Die dPCR stößt auf immer größeres Interesse in den Bereichen Krebsmutationen, zirkulierende RNA und DNA zum Beispiel bei Krebspatienten oder Detektion seltener Ereignisse, z.B. können mutierte Sequenzen vor einem hohen Hintergrund an Wildtyp-Sequenzen sehr spezifisch erkannt werden. Somatische Mutationen können aufgrund der hohen Selektivität der dPCR gezielt detektiert werden. Für Patienten ergibt sich dadurch die Chance auf eine frühere, minimalinvasive Diagnose. Der Nachweis seltener Allele oder Mutationen ist ein weiterer Vorteil. Komplexe Mischungen können ebenfalls analysiert werden.
Ein anderes Einsatzgebiet ist die Bestimmung von transgenen Kopienvariationen, die mit herkömmlicher Realtime PCR nur schlecht erfasst werden können.
Fazit:
qPCR: viele Proben mit geringem Arbeitsaufwand, relative Messung. Quantifizierung nur gegenüber Referenzstandard möglich.
dPCR: absolute Messung von Nukleinsäuren, keine cycle Threshold (Ct) notwendig wie bei qPCR. Mit ihrer Hilfe können sensitiv und schnell eine begrenzte, jedoch relevante Anzahl von Genen einer größeren Population untersucht werden.

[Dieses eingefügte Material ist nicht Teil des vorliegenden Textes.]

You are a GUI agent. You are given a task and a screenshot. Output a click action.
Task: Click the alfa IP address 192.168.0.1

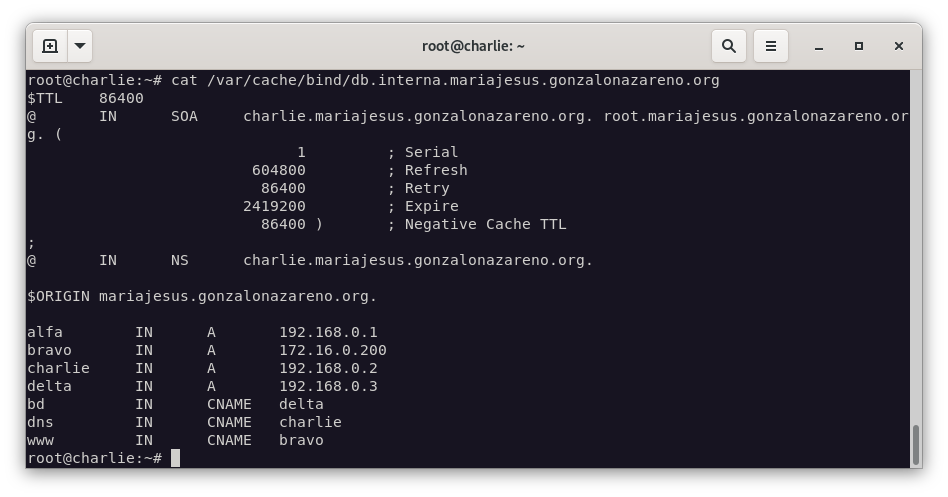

Wenn der gesamte Satz geteilter Reaktionen gezählt wird, ist die Gesamtzahl der "positiven" Reaktionen gleich der Anzahl der ursprünglichen Zielmoleküle im gesamten Volumen, und die Gesamtzahl der Reaktionen, multipliziert mit dem individuellen Reaktionsvolumen, ist gleich dem Gesamtvolumen, das untersucht wird. Somit kann die absolute Konzentration des Ziels leicht berechnet werden als gleich der Gesamtzahl der Zielmoleküle geteilt durch das gesamte gemessene Volumen.